▸ **Information given**
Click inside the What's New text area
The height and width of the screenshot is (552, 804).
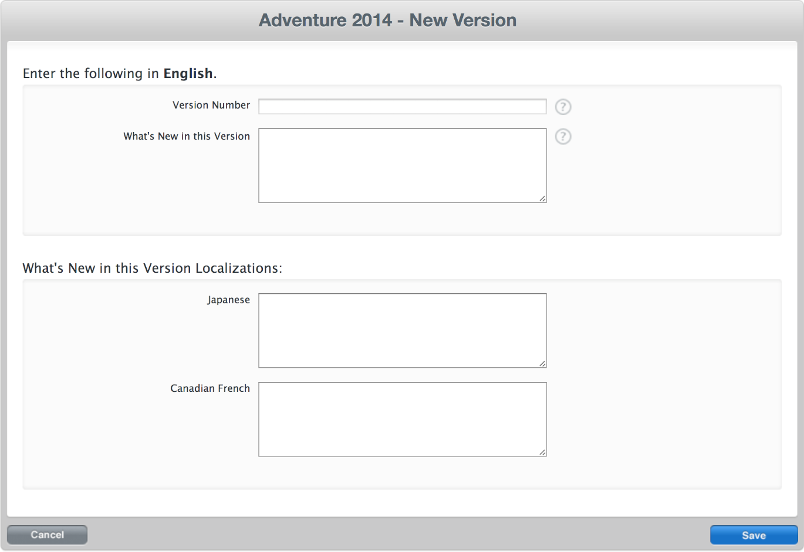(402, 164)
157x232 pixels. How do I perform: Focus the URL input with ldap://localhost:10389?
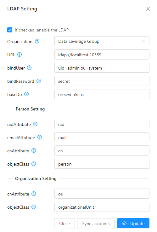tap(102, 54)
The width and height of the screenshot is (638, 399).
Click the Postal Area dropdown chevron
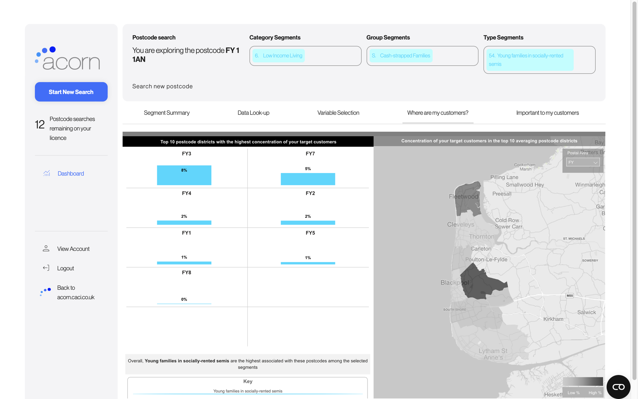tap(595, 163)
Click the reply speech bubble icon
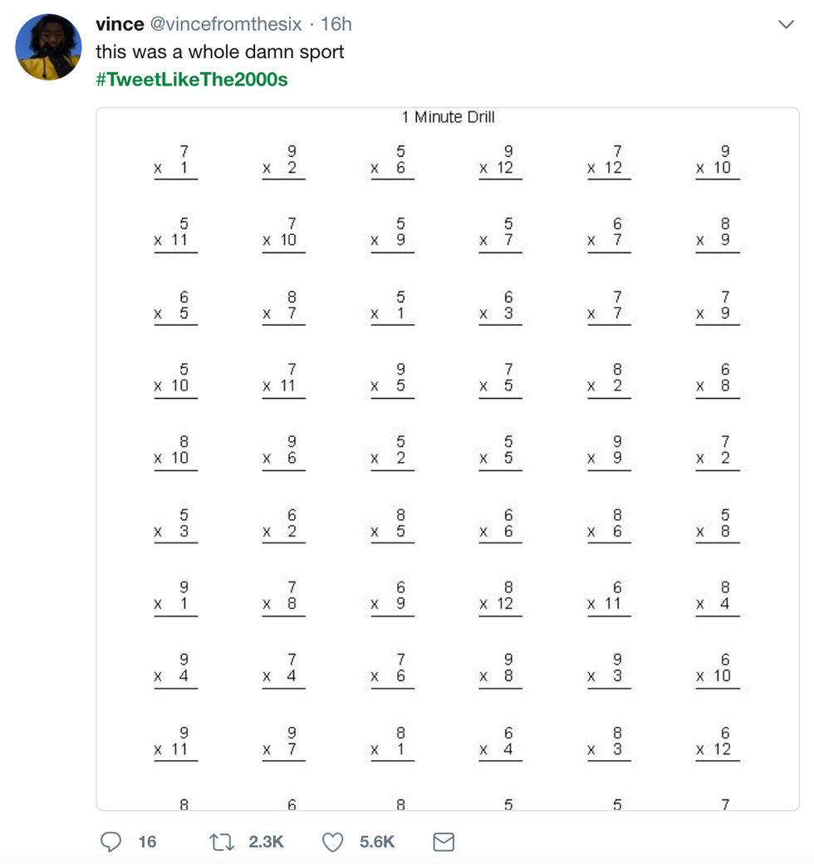 pos(110,842)
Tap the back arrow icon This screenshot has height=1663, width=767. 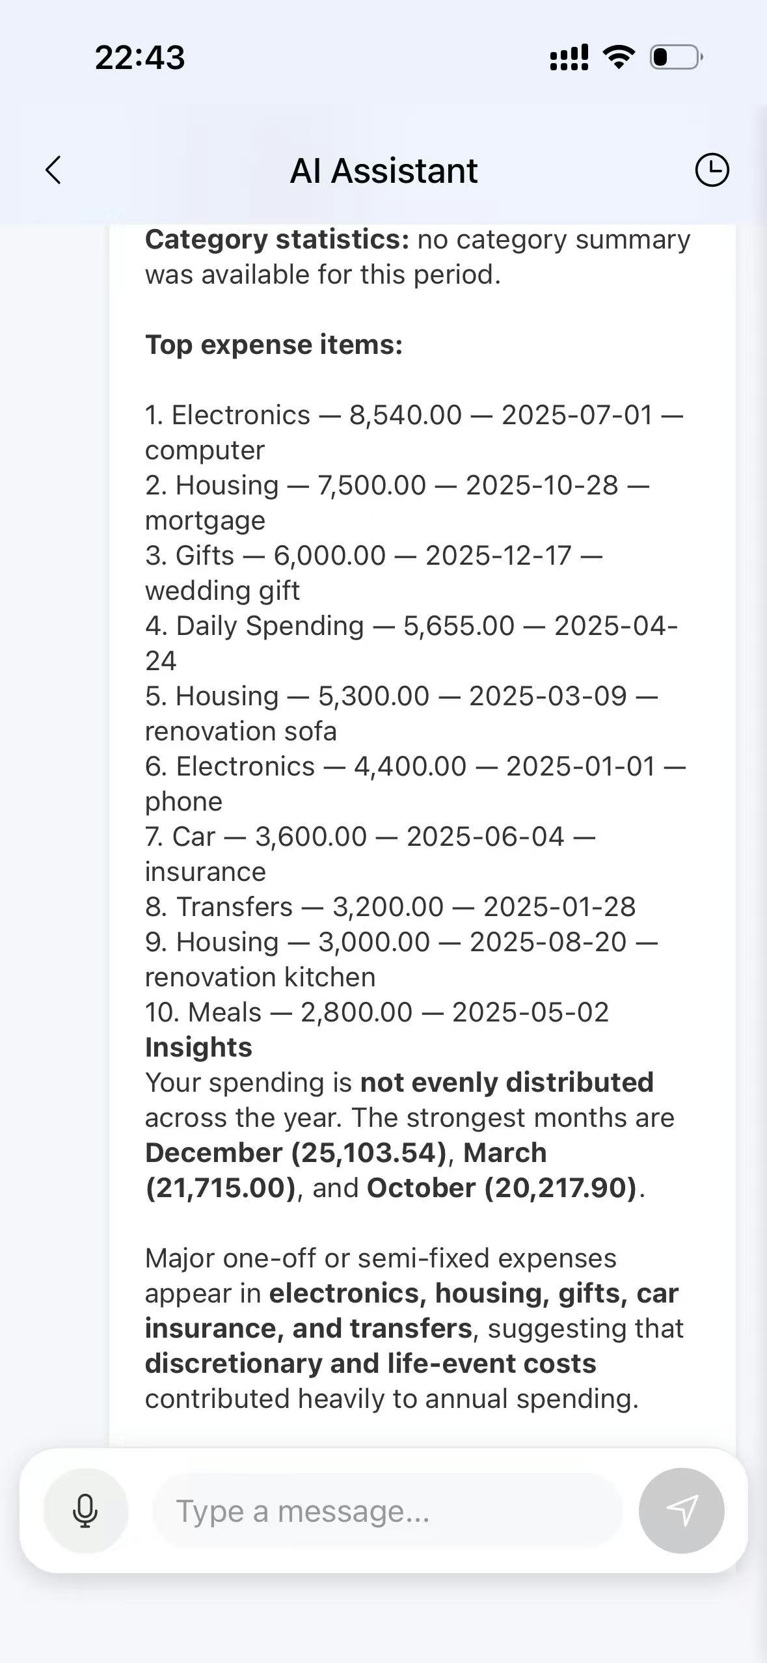point(53,170)
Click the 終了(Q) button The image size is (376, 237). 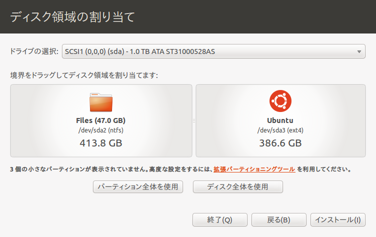tap(220, 220)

▸ **What you should do**
From the first line up to and including the line with "tap(595, 163)", write the lines out again with "screenshot" swapped for "image" and nothing else changed. Leave out the pictures.

▸ **Answer**
Click inside the What's New text area
The height and width of the image is (552, 804).
(402, 164)
157x232 pixels. How do I perform: Focus the URL input with ldap://localhost:10389?
tap(102, 54)
The width and height of the image is (638, 399).
Click the Postal Area dropdown chevron
tap(595, 163)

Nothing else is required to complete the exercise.